赵肃抿了抿唇角没说话,他哪里知道平日里看起来机敏的一个丫头偏偏对此事十分迟钝的很,这么久……竟然还没认出他就算了,偏偏错认了赵煜!
眼见着赵肃眼中再次杀气腾腾,为了自己的小命着想,靖王殿下不由叹了口气,认命指点某人道:“你火气冲着我来也没用,早些与玉徽解释清楚,向皇上请旨赐婚,那些谣言不就不攻自破了!”
二人早些成亲也好,省得夜长梦多没事就折腾他。
听了他的话,难得的赵肃神情竟有些松动,“嗯”了一声。
赵肃意外的看着某人,摸了摸下巴道:“不过话又说回来,你跟温家那位究竟怎么回事?”
啧啧,汴梁城中那些沸沸扬扬的流言将英雄美人的故事演绎的淋漓尽致,再加上昔年赵肃曾在在邕州一段时日又得武安侯的照拂,更给二人之间蒙上了一层暧昧的色彩。
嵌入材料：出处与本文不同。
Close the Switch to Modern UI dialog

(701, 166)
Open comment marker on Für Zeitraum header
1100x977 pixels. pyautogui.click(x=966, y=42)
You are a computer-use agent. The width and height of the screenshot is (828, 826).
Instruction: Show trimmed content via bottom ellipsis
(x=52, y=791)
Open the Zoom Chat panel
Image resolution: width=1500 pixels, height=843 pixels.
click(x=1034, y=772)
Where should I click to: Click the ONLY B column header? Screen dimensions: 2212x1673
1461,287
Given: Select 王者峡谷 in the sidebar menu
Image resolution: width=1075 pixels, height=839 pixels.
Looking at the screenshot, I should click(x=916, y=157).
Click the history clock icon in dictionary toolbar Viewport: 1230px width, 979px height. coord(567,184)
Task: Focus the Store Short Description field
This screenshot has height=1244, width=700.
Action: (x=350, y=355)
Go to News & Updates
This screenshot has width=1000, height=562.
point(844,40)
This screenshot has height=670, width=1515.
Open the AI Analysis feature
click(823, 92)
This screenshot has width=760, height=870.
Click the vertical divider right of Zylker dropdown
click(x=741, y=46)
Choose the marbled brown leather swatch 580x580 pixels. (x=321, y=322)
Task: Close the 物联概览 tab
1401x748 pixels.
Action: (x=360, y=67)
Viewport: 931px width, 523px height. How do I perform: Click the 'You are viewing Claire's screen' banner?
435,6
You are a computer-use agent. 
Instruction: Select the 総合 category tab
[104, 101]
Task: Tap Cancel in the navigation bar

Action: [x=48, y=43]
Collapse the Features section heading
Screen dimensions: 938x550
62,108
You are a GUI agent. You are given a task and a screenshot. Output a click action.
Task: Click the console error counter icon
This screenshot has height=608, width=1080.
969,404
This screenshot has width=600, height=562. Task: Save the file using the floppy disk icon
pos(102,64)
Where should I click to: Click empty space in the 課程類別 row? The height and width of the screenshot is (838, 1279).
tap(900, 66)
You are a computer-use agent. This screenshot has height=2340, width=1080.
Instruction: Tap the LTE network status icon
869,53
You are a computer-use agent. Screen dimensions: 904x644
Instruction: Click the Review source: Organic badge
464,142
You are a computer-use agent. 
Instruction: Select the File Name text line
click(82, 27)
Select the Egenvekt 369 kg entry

一个是征战沙场的战神,一个是将门之后巾帼英雄;年少相识到如今相知,并肩驱马狩猎,俨然如同传奇话本中英雄美人的故事一样完美,引来无数闺阁中女子歆羡,也冲淡了之前关于夔王性格暴戾的传闻。
赵肃淡淡的看了赵煜一眼,面无表情,但是眼神一寸寸的变冷……
见他这般赵煜嘴角不由微微的勾起了一抹笑,有人自作聪明,触碰到了别人的逆鳞还不知呢……
此时追痕进来回话,道:“主子方才接到消息,清晨听风苑有人蓄意放火,是冲着二小姐来的。”
赵肃脸色一凝,倒是赵煜不由叹气道:“小玉徽果然是招惹是非的体质啊,走哪哪都不太平。”
赵肃冷淡的斜了他一眼,他一脸悻悻的闭嘴……
“不过那些找麻烦的人都被二小姐打发走了,主子不必忧心。”追痕尽职尽责的回着苏玉徽在苏家的消息,以求将功折罪!
苏显下朝后便接到了听风苑走水的消息,彼时他正看着窗外,缠绕在篱笆上的花藤在春风中伸展着柔软的身姿,四月的阳光绚烂到令人不敢逼视。
一旁的昌明道:“今日清晨的那把大火看起来是针对二小姐,但如今天干物燥的,底下的人若没及时发觉的话,二公子怕是也难逃出来……”
好一个一石二鸟之计,看起来是借听风苑的火去找苏玉徽的麻烦——沈氏是个聪明人,知道苏显并不在意苏玉徽所以对付她丝毫没有顾忌,实则存着想要利用这场火灾来对付苏瑾瑜。
到时此事苏显追究起来,沈氏可以将自己摘的干干净净,只说是无意为之,就像是……当年马场上一样!
但是沈氏却算漏了一点,当年相爷是受长孙旧部制约所以才将那事由着沈氏大事化小小事化了,如今不一样,相爷已经彻底的摆脱了长孙旧部的制约,沈氏竟还敢触碰相爷的逆鳞!
苏显冷哼一声,声音冰冷道:“明知不可为而为之——要么,她是犯糊涂了;要么,有人在她背后撑腰,让她有恃无恐!”
说到沈怜的时候他语气冰冷没有一丝波澜,仿佛这个女人只不过是个无关紧要的陌生人。
昌明知道,对于相爷来说沈氏只不过是用来牵制沈家的棋子,这么些年对她无情,但是给了她足够的荣耀和权利,让她的儿女也享尽了荣华富贵,就连被禁足也没有让人苛待她什么。
比起那位早逝的主母来说,沈氏实在幸运太多。
只是人心啊,欲壑难填。
昌明收回遐想的心思,道:“主子是说沈氏与那些长孙旧部的人还有联络?”
这些年来相爷借长孙旧部之力重回朝堂,那些人本以为可以借此控制相爷让他成为长孙家牟利的傀儡,多年博弈终究是长孙旧部棋差一招,这些年来有些人已经为相爷所用,昔年长孙家门生如今已是苏家门生。
至于那些顽固的,早已经被相爷铲除,但是难保有漏网之鱼与沈氏有联系——昔年,沈氏是长孙家安插在相爷身边的一颗棋子!